In my constituency, the most helpful organisation has continually told me that it supports the Child Support Agency and its fundamental aim. It is headed by Nick Jeffreys, who has acted like a social worker in the area. He has taken disgruntled and upset clients to see the right people for sound advice. Mr. Jeffreys also gives sound advice and, by and large, the organisation has done much to defuse the situation. People who have lobbied me in my constituency have been helpful and constructive. They have convinced me of the problems with the Child Support Act and, when one looks at the Act and the changes in the Bill, one sees that they have convinced the Government, too. So, far from being outrageous, such people have been absolutely correct. We must welcome the fact that the Bill addresses many of the issues that they raised. We are obviously listening and altering things as we need to.

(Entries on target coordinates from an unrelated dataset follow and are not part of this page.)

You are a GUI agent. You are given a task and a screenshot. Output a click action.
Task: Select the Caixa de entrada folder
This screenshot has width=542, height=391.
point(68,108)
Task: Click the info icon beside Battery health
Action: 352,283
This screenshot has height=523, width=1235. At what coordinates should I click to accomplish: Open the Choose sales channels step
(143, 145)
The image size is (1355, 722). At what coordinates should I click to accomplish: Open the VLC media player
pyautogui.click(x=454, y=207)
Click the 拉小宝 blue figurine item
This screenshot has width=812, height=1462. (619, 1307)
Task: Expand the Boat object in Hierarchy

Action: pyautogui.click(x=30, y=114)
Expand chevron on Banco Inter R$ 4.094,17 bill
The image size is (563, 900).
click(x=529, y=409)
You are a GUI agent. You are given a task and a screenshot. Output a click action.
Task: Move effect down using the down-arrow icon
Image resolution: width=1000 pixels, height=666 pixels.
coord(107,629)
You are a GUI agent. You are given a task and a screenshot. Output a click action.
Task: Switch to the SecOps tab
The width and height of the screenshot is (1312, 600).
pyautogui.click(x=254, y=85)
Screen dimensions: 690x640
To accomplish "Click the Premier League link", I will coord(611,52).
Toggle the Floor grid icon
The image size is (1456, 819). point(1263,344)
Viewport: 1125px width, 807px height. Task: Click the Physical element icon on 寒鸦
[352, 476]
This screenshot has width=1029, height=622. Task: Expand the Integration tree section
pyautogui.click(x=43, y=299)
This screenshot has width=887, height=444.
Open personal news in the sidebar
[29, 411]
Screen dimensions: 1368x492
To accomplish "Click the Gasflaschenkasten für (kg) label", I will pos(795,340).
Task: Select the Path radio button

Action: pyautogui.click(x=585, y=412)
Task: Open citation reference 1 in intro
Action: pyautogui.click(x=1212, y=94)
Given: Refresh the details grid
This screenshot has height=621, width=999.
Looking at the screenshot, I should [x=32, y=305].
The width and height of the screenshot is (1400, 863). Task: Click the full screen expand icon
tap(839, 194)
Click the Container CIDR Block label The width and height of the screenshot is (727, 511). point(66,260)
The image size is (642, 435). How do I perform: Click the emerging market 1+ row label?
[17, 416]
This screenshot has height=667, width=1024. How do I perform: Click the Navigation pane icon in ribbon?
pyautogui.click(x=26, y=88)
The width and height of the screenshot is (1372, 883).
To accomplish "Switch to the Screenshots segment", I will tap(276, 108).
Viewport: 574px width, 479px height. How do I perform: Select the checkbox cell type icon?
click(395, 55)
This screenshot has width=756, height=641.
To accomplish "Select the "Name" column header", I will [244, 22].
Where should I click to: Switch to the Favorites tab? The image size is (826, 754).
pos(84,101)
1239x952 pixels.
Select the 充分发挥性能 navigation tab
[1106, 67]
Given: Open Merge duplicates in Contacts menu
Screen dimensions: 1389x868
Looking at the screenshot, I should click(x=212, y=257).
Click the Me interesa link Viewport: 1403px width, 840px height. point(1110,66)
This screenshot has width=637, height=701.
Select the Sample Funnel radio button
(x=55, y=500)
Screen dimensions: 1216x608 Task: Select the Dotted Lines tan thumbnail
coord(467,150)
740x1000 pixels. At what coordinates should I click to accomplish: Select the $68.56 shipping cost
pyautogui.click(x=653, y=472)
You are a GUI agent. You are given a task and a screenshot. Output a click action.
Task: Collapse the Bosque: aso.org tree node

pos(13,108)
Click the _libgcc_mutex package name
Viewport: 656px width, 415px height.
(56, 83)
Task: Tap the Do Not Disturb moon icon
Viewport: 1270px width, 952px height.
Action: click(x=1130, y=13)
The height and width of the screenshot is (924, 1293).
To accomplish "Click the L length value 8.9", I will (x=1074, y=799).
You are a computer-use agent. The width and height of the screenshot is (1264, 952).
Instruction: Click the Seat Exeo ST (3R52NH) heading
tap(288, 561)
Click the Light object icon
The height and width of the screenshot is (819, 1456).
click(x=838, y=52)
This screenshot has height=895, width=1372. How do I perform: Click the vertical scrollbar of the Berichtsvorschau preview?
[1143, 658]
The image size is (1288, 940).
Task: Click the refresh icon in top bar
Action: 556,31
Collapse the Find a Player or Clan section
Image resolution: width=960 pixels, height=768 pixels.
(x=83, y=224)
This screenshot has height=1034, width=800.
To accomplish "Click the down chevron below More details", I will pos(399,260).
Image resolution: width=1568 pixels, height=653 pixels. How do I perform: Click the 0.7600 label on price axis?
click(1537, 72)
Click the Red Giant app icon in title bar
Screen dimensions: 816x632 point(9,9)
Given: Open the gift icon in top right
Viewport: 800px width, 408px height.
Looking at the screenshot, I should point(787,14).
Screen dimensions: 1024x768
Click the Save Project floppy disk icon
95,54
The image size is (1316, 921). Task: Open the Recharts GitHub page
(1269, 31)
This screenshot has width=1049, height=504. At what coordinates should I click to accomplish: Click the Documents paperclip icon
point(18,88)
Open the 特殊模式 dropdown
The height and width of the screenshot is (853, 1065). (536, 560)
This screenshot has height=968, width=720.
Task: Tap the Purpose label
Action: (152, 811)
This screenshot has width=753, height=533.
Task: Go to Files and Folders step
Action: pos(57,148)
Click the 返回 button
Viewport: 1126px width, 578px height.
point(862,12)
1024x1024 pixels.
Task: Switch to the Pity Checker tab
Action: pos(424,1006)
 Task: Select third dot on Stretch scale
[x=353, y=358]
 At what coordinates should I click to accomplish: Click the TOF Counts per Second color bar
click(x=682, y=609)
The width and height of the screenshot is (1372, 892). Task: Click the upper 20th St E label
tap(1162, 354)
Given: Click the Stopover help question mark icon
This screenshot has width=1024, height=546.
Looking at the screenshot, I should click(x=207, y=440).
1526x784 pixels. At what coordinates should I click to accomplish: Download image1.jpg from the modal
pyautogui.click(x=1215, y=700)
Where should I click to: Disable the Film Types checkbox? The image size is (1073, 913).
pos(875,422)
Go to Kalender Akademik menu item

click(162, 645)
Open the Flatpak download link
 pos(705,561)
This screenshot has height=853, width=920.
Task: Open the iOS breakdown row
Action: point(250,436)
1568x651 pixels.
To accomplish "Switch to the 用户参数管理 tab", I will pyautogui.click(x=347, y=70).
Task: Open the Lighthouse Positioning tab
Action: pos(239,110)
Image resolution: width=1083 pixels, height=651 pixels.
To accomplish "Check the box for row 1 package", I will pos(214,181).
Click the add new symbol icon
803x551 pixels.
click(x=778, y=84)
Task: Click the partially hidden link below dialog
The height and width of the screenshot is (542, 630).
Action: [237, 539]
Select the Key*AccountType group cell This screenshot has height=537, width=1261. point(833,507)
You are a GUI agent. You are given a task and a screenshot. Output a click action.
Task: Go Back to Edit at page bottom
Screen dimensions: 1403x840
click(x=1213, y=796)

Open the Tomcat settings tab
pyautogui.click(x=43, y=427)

Although I said that I would not have started from such a point in looking for maintenance for children, legislation is now in place and we must make the best of it. Nothing is written in tablets of stone. I welcome my hon. Friend the Under-Secretary saying that time and again. He has listened time and again, too. He has given counter-arguments at times, but at other times he has certainly accepted what has been said and been most constructive about it. We cannot write such legislation in tablets of stone, because we are talking about human nature, and the effects of anything that we do on human nature are never clear. We hope that the changes in the Bill will resolve most of the problems--we expect that--but they might not. We must have flexibility and always listen.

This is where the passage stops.